I may go back there with a chain-saw and a big iron bar, but I’m not promising anything.
Really nice pictures…may I recommend another fine photographer?
http://largea.wordpress.com/2012/10/21/no-one-told-the-woolly-bear/
fragtal, Welcome! And thanks for the link to such nice shots indeed from a part of the country I’d like to spend more time exploring.
My pleasure, LBT! You artists have a way of capturing beauty, and I thank you for sharing it with us less talented folk!
I know you’ll do anything for your art but I still think a chainsaw and pry bar may be excessive. How about your climbing gear?
The colors and clarity of these are very beautiful.
Susan, thanks.
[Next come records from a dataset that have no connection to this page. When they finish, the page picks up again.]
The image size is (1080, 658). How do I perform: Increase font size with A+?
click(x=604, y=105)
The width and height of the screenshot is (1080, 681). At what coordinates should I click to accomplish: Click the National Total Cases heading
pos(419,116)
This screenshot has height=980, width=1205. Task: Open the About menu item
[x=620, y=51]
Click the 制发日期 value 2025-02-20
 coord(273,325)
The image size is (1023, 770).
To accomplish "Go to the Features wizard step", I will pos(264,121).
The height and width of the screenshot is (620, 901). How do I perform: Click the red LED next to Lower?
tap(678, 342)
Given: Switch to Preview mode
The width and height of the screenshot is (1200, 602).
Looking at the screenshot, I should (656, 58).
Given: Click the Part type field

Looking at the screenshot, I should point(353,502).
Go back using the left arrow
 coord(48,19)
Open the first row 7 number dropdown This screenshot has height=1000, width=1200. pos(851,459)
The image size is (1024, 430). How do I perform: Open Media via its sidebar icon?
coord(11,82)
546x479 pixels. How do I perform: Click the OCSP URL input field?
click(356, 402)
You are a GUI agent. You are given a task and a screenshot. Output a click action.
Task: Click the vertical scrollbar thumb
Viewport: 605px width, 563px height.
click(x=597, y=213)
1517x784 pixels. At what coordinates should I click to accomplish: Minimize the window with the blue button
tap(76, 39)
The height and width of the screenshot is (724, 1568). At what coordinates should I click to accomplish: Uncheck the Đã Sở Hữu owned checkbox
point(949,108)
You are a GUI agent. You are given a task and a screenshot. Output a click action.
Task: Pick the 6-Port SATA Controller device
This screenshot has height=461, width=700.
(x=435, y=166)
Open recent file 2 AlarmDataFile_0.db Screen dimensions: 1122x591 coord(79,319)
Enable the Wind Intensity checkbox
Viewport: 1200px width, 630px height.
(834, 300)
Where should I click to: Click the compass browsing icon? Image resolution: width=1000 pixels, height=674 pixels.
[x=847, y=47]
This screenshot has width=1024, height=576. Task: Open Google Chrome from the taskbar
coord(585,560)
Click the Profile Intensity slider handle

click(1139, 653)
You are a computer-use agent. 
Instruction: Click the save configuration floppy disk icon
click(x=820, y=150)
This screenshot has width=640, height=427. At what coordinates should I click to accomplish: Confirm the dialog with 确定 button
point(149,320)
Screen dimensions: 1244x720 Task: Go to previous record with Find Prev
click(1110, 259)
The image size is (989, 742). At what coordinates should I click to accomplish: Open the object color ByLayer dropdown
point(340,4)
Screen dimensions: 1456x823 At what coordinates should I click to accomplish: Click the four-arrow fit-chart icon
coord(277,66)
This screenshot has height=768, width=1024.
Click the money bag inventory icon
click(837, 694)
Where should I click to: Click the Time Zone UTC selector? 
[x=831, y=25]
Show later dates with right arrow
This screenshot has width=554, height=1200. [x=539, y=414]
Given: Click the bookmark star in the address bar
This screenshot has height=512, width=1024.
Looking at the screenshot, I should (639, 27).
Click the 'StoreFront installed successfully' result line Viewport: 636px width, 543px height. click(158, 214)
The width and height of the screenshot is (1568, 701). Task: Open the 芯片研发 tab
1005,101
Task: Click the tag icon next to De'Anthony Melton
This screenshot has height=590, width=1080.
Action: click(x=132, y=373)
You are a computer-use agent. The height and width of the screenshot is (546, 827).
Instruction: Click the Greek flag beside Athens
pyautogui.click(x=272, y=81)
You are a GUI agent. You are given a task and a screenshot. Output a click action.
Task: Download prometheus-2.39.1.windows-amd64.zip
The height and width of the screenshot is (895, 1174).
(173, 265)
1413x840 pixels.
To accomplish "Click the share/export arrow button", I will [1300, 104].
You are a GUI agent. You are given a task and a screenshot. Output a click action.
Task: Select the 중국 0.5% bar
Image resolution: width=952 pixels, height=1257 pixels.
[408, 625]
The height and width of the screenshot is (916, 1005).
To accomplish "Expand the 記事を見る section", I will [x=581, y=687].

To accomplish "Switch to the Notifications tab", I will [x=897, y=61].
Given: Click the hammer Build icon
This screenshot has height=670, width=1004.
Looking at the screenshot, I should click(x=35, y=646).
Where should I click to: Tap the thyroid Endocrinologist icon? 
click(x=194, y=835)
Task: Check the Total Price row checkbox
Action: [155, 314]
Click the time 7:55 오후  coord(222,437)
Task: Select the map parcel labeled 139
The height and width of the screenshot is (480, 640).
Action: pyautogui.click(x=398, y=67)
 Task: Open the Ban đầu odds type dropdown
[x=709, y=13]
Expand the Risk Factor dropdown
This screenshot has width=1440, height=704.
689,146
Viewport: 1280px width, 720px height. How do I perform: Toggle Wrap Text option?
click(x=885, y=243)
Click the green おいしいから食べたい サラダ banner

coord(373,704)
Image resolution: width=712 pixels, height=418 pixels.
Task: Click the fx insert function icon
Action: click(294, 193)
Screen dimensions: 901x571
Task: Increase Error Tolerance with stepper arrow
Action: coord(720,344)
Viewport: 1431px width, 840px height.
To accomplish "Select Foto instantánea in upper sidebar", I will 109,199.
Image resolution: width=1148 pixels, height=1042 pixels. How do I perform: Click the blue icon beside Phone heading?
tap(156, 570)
The colors haven’t been “stepped on” in Photoshop, but are rather the result of a simple (quality) circular polarizer employed when the sun’s rays are perpendicular to my line of sight, and the inherent characteristics of blue and golden light – they play so well together! 😉
And the log which blocks this road won’t yield to ropework and z-drag systems until it’s severed at both ends; if I’m going to sever it, I’ll dice it up and not subject my ropes to the kind of destructive forces a long, slow pull applies. I need those ropes for other things. 😉
That first shot seems like an impressionist painting, the colours and feel are very dreamy.
HM, welcome. Yes, it gets impressionistic around here as Autumn moves toward barren November. Pointillism seems to be Mother’s choice for wind-rippled water and shimmering leaves!